If your job requests less than a full node ( ppn< 12
), it may be scheduled on a node with other running jobs. In this case, your job is entitled to a memory allocation proportional to the number of cores requested (4GB/core). For example, without any memory request ( mem=XX
), a job that requests nodes=1:ppn=1
will be assigned one core and should use no more than 4GB of RAM, a job that requests nodes=1:ppn=3
will be assigned 3 cores and should use no more than 12GB of RAM, and a job that requests nodes=1:ppn=12
will be assigned the whole node (12 cores) with 48GB of RAM. However, a job that requests nodes=1:ppn=1,mem=12GB
will be assigned one core but have access to 12GB of RAM, and charged for 3 cores worth of Resource Units (RU). See Charging for memory use for more details.
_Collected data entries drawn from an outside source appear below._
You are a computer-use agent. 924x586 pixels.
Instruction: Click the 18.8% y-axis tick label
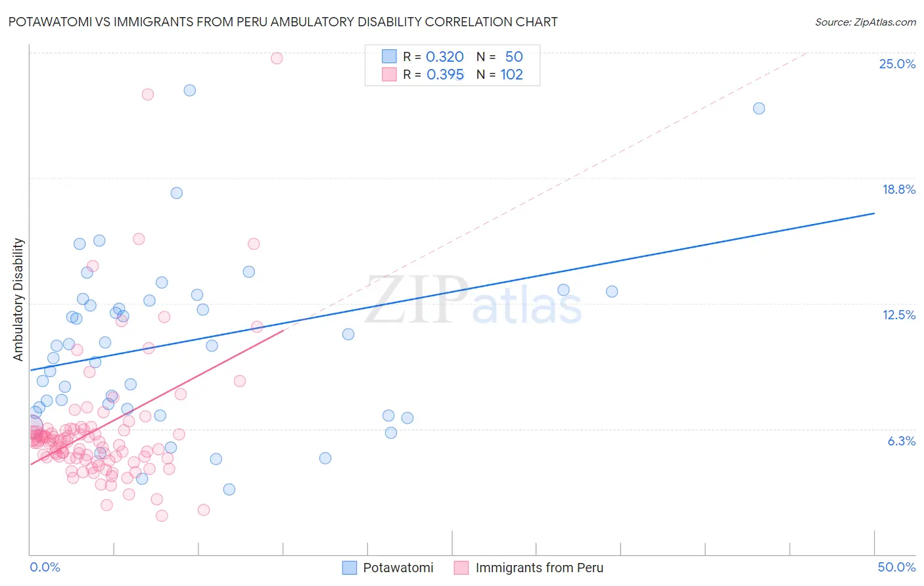(x=898, y=189)
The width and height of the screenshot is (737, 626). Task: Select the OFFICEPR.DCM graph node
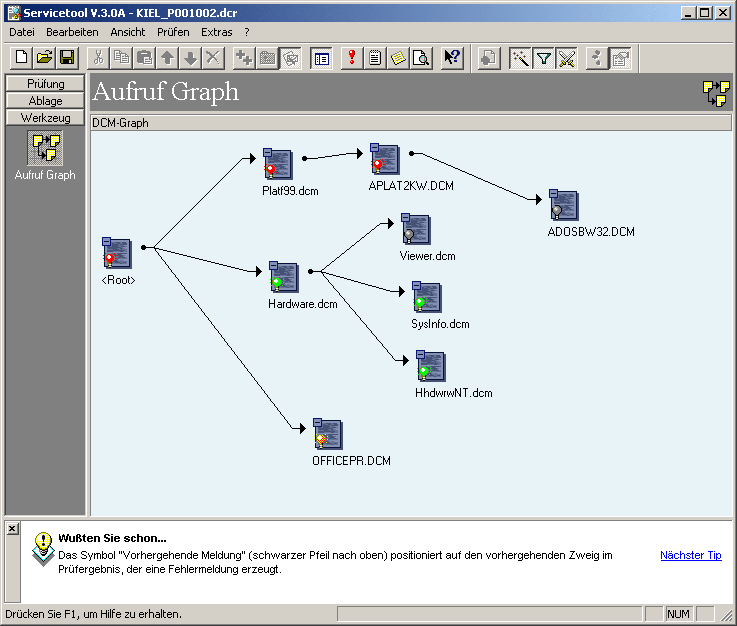[x=328, y=435]
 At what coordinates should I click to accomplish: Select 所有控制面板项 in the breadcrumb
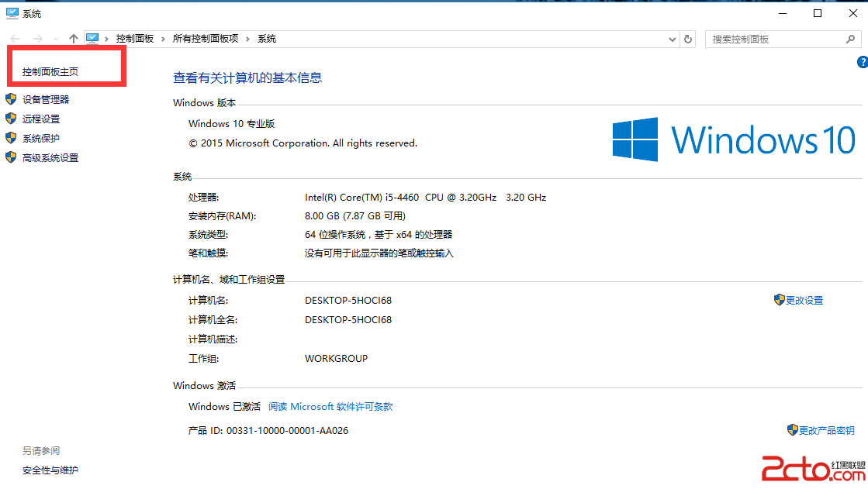pos(206,38)
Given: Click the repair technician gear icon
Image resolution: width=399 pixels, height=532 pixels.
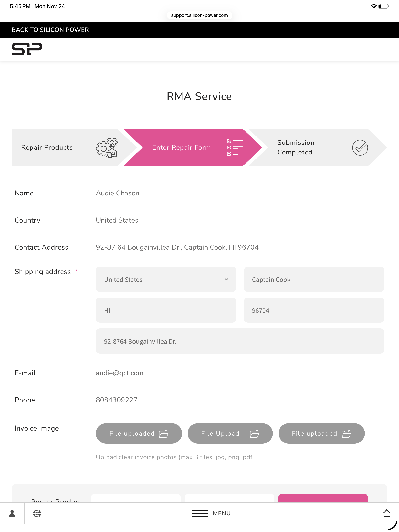Looking at the screenshot, I should 107,147.
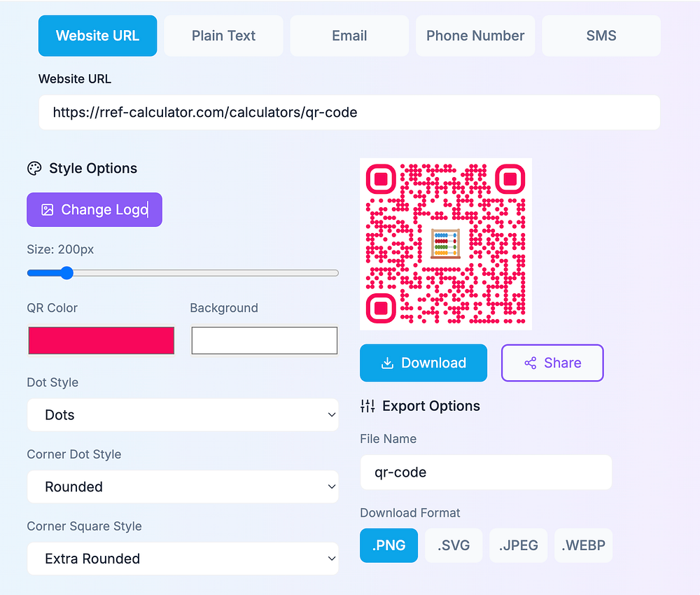The height and width of the screenshot is (595, 700).
Task: Open the Corner Square Style dropdown
Action: 183,559
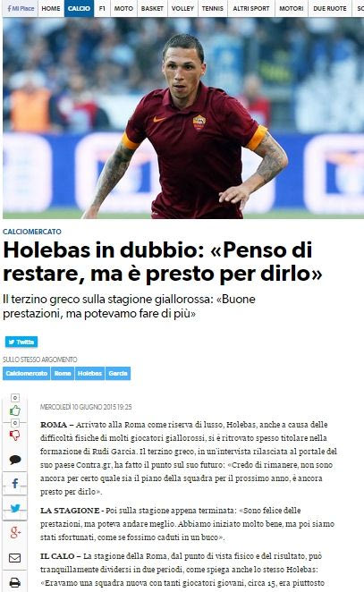Open the Mi Piace Facebook button
Screen dimensions: 364x592
point(21,8)
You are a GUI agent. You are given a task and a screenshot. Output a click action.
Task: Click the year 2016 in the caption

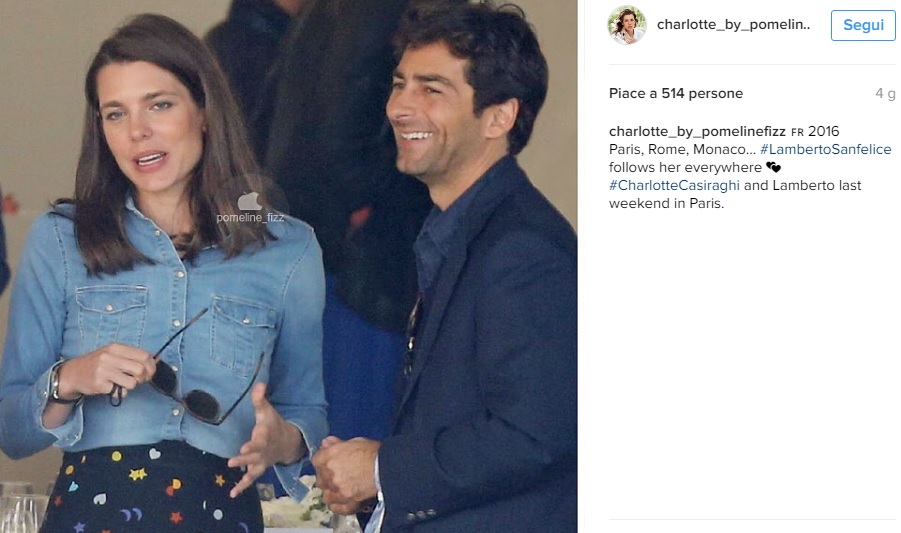point(823,132)
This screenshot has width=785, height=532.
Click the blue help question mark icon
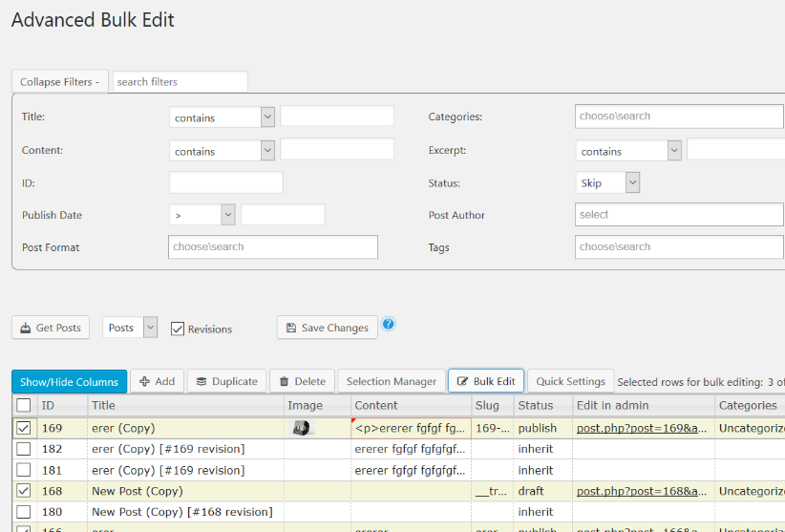tap(389, 325)
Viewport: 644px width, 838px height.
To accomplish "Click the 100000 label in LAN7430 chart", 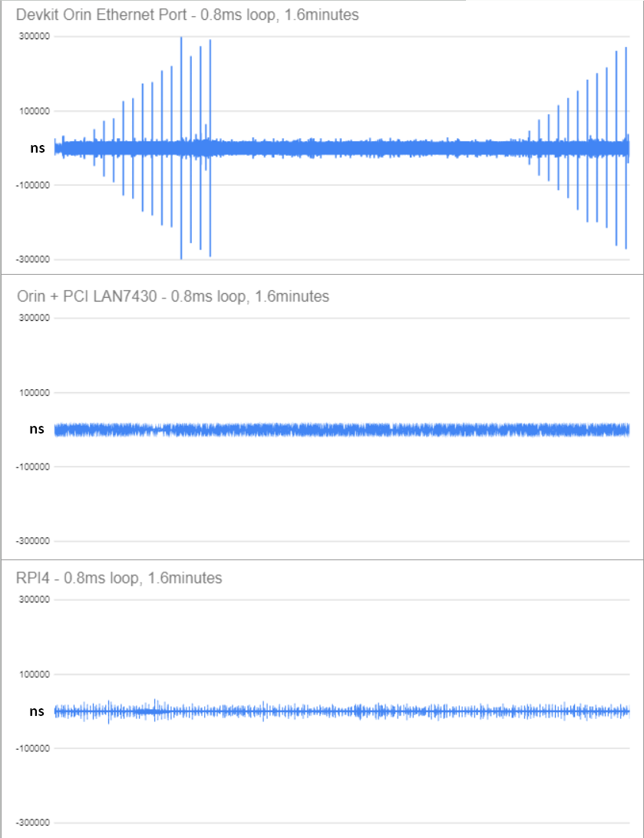I will coord(35,393).
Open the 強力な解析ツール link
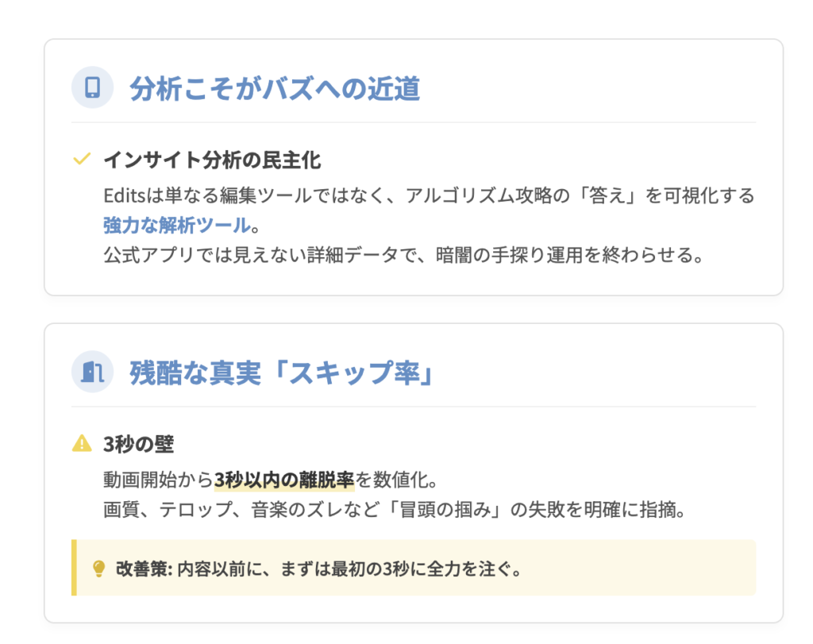Screen dimensions: 813x644 coord(176,226)
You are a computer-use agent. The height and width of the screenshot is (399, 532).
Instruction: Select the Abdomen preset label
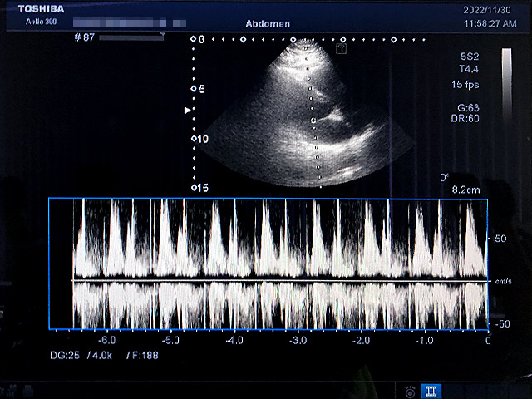click(268, 24)
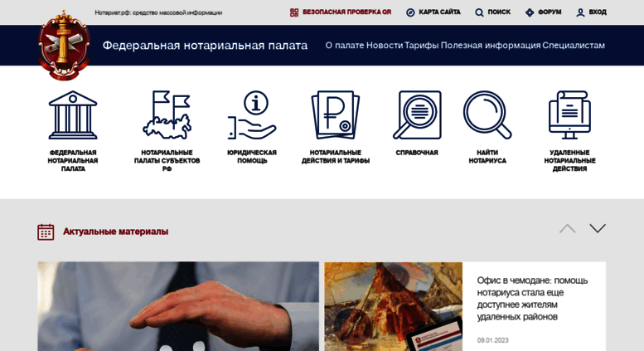Image resolution: width=644 pixels, height=351 pixels.
Task: Open the remote notarial actions monitor icon
Action: click(x=569, y=115)
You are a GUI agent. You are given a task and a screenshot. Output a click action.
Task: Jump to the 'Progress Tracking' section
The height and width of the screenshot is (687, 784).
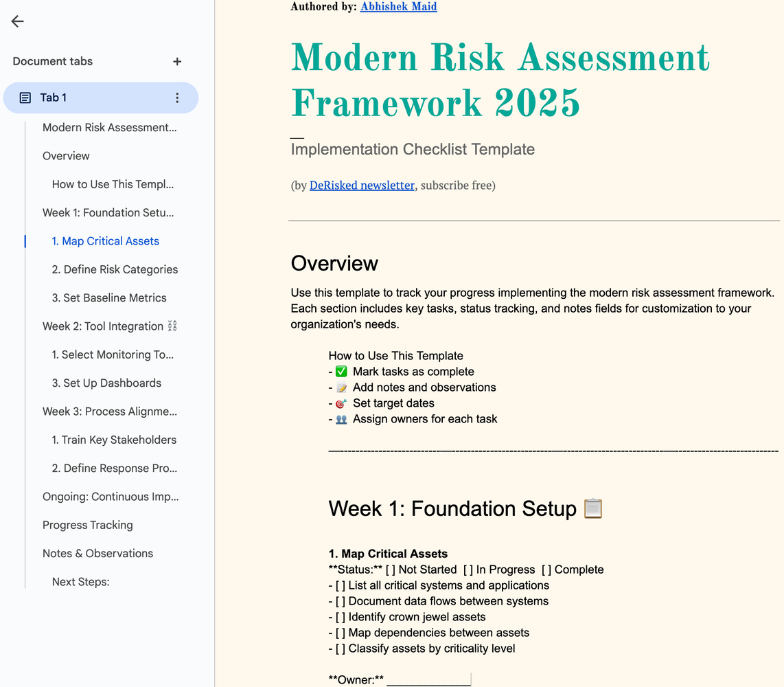tap(87, 525)
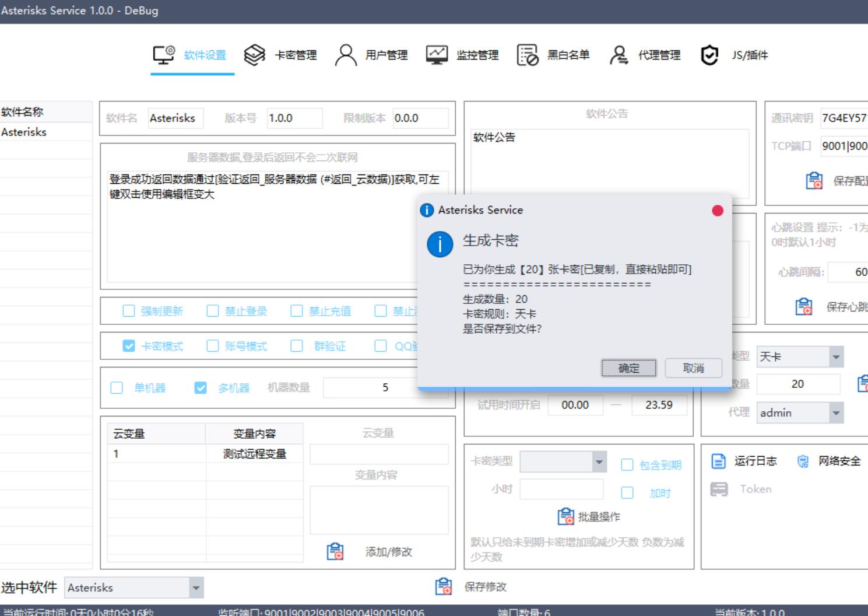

A multi-node job ( nodes>1
) will be assigned the entire nodes with 48GB/node and charged for the entire nodes regardless of ppn request. For example, a job that requests nodes=10:ppn=1
will be charged for 10 whole nodes (12 cores/node*10 nodes, which is 120 cores worth of RU). A job that requests large-memory node ( nodes=XX:ppn=12:bigmem
, XX can be 1-8) will be allocated the entire large-memory node with 192GB of RAM and charged for the whole node (12 cores worth of RU). A job that requests huge-memory node ( nodes=1:ppn=32
) will be allocated the entire huge-memory node with 1TB of RAM and charged for the whole node (32 cores worth of RU).
To manage and monitor your memory usage, please refer to Out-of-Memory (OOM) or Excessive Memory Usage.
GPU Limit:
On Oakley, GPU jobs may request any number of cores and either 1 or 2 GPUs ( nodes=XX:ppn=XX: gpus=1 or gpus=2
). The memory limit depends on the ppn request and follows the rules in Memory Limit.
Walltime Limit
Here are the queues available on Oakley:
NAME |
MAX WALLTIME |
MAX JOB SIZE |
NOTES |
---|---|---|---|
Serial |
168 hours |
1 node |
|
Longserial |
336 hours |
1 node |
Restricted access |
Parallel |
96 hours |
125 nodes |
|
Longparallel |
250 hours |
230 nodes |
Restricted access |
Hugemem |
48 hours |
1 node |
32 core with 1 TB RAM
|
Debug |
1 hour |
12 nodes |
|
Job Limit
An individual user can have up to 256 concurrently running jobs and/or up to 2040 processors/cores in use. All the users in a particular group/project can among them have up to 384 concurrently running jobs and/or up to 2040 processors/cores in use. Jobs submitted in excess of these limits are queued but blocked by the scheduler until other jobs exit and free up resources.
A user may have no more than 1000 jobs submitted to both the parallel and serial job queue separately. Jobs submitted in excess of this limit will be rejected.